Overall, the audit found the agency’s efforts to be “not effective”and found two material conditions, or serious conclusions, including an inappropriate “top tone” regarding internal controls for unemployment assistance in the event of a pandemic; and the establishment of incorrect eligibility criteria and delays in corrective actions.

“The UIA informed us that it has bypassed established procedures requiring approval from key UIA personnel when developing its PUA application and certification criteria due to the urgency of rendering the application available in response to the pandemic, ”the audit said.

The agency did not document the process used to develop the criteria and “was unable to demonstrate who was involved in the decisions and no justification for inappropriately extending the eligibility criteria to the PUA”, said the audit.

The report released Thursday is the first of four the Office of the Auditor General plans to release in the coming months.

The next report, due in early 2022, will assess the agency’s handling of claims during the pandemic and its communication with claimants during that time.

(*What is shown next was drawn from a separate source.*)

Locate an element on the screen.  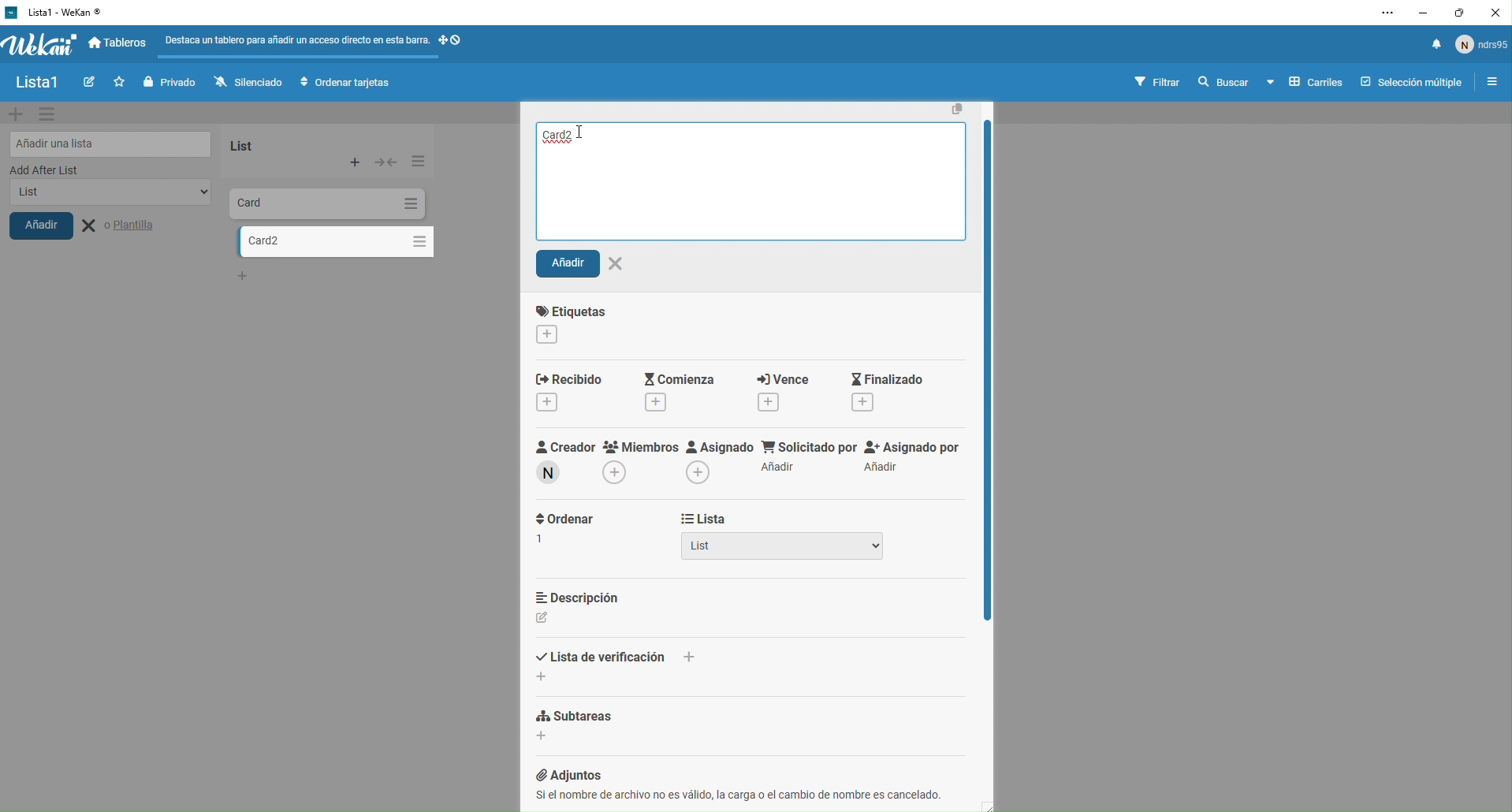
Plantilla is located at coordinates (131, 227).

Other reports will examine the management of the agency’s staff during the pandemic and the security and controls related to the agency’s claims handling and management software.

The Detroit News previously reported the Federal government warned Michigan and other Midwestern states in May 2020 that some states had “seriously cut back” on implementing Pandemic Unemployment Assistance, an unemployment program for people who did not qualify for typical unemployment.

Federal regulators during a review of the state’s program in December revealed that Michigan, when developing its PUA program in the spring of 2020, had included four criteria for assistance that were not allowed under. of the CARES law. The state also ruled out three qualifiers that should have been available to people requesting PUA money.

Federal officials informed senior UIA officials in January of the problem and issued a formal notice in February.

The state waited until the end of June to begin issuing nearly 648,100 notices to claimants who needed to recertify under the new criteria and possibly reimburse the money they received, sparking a wave of confusion and panic among claimants. Whitmer said she would seek waivers for everyone affected by the agency’s error.

Emails published Tuesday in The News indicate that federal regulators contacted the state of Michigan on March 30, May 25 and July 12, reminding the state of the incorrect qualifiers and requesting updates on whether the qualifiers had been corrected.

The March 30 and May 25 emails requested additional documentation to show the state removed unapproved qualifiers and identified the number of claims affected. July 12, emailed again to check for updates and state work to rectify the issue.

“The response within 45 days was expected on Friday, July 9, 2021,” wrote Jeffery B. Haluska, unemployment insurance program specialist for the US Department of Labor.

“What is the status of outstanding discoveries? ” He asked.

The state responded that it would work to provide him with an update that day.